Stored records:
-*-
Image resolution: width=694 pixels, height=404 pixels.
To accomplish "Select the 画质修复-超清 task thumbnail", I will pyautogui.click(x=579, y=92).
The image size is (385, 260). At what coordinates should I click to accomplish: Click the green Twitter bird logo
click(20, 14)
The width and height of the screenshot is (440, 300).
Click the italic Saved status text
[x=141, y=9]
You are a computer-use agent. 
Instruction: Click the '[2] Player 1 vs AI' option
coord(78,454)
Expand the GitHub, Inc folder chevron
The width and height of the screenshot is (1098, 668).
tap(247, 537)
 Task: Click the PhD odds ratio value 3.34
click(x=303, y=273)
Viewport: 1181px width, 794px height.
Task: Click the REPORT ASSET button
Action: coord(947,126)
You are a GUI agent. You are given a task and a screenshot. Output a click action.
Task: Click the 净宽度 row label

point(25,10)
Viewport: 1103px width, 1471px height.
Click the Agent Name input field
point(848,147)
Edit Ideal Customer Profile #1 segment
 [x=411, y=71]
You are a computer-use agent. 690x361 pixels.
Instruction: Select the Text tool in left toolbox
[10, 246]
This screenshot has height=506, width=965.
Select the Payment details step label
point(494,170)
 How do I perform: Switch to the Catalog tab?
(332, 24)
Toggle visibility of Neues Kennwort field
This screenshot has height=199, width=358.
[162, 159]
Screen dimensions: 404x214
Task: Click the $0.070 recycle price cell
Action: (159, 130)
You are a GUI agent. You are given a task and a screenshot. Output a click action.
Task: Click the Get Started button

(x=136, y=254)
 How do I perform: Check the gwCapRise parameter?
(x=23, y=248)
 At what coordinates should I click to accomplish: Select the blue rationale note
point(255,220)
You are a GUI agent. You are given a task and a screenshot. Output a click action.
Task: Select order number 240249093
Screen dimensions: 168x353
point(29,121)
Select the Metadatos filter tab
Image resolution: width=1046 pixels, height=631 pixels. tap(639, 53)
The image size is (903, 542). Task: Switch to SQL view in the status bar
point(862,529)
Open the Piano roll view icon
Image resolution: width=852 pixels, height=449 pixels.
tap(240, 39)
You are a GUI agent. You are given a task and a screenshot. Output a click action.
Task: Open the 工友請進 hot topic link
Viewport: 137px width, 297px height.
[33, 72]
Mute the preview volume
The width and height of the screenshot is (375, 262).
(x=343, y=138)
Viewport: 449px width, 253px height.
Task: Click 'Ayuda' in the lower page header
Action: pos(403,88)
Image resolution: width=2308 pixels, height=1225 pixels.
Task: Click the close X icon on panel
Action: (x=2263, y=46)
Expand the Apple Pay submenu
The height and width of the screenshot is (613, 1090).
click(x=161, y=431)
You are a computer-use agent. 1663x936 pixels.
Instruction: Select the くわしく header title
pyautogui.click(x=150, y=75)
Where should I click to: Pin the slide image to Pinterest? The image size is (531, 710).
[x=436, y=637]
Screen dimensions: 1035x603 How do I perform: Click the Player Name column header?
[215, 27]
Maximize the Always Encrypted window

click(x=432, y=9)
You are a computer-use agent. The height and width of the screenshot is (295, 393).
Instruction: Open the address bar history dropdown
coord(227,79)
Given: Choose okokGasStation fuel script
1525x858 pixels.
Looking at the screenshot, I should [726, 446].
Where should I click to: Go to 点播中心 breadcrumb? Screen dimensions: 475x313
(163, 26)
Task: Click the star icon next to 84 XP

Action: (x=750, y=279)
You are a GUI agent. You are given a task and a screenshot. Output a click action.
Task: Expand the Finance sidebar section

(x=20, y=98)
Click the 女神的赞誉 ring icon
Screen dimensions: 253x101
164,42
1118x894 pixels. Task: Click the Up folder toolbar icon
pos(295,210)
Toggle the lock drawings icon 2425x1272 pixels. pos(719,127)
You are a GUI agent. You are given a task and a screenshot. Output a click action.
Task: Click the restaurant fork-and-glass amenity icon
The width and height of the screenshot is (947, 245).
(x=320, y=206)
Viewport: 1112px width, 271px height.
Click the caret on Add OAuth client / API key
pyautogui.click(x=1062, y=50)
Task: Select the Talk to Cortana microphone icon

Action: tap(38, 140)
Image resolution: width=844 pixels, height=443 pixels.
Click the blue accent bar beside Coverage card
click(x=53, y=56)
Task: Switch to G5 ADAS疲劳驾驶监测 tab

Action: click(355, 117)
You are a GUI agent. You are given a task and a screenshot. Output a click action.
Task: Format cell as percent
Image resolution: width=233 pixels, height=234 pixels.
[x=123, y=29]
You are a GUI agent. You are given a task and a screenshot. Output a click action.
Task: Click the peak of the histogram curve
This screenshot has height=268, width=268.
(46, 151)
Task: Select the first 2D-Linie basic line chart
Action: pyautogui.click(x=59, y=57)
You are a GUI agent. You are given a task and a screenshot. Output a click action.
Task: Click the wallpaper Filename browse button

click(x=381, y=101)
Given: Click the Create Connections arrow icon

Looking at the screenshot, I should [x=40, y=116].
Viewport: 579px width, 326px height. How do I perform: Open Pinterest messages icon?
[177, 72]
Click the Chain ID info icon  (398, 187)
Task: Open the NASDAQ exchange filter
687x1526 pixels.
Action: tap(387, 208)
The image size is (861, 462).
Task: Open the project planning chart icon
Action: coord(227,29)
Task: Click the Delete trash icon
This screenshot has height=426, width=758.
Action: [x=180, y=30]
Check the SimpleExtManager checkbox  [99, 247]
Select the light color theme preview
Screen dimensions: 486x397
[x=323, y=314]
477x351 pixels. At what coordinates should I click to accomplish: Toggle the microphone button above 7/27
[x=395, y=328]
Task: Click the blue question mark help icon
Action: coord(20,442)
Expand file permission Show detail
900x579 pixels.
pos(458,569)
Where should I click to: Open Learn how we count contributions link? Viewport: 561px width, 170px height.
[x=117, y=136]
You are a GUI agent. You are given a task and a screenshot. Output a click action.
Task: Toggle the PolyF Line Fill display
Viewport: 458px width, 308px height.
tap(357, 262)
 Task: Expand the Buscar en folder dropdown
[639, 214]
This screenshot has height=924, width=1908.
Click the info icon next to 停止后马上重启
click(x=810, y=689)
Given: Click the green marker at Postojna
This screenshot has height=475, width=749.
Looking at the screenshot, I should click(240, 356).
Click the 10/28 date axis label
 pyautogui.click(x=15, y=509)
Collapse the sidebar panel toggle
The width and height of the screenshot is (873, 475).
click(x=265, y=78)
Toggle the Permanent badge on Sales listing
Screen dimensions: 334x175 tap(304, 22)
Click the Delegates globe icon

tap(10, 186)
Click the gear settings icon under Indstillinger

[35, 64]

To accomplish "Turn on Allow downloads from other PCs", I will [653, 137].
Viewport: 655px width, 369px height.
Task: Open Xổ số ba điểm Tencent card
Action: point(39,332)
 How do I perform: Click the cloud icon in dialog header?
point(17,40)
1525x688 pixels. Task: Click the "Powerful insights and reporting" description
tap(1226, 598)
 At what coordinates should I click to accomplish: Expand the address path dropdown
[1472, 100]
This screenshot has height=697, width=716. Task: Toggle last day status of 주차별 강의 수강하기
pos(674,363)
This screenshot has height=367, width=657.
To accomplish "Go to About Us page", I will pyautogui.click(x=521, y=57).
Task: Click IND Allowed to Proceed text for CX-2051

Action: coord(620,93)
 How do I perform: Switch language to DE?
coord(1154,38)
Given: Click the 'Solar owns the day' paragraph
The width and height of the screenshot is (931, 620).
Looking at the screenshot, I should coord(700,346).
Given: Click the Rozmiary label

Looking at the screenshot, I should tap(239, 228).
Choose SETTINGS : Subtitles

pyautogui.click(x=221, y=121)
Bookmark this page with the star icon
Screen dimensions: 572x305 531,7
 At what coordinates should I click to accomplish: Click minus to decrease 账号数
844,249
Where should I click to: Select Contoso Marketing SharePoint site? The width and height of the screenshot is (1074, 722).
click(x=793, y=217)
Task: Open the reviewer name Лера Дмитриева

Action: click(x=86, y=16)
-*-
WHAT IS NEEDED:
Your answer should hold exactly the lines from the one containing "How do I perform: Switch language to DE?" through the end of the entries above, and nothing else.

ANSWER TO THE EXERCISE:
 How do I perform: Switch language to DE?
coord(1154,38)
Given: Click the 'Solar owns the day' paragraph
The width and height of the screenshot is (931, 620).
Looking at the screenshot, I should coord(700,346).
Given: Click the Rozmiary label

Looking at the screenshot, I should tap(239, 228).
Choose SETTINGS : Subtitles

pyautogui.click(x=221, y=121)
Bookmark this page with the star icon
Screen dimensions: 572x305 531,7
 At what coordinates should I click to accomplish: Click minus to decrease 账号数
844,249
Where should I click to: Select Contoso Marketing SharePoint site? The width and height of the screenshot is (1074, 722).
click(x=793, y=217)
Task: Open the reviewer name Лера Дмитриева

Action: click(x=86, y=16)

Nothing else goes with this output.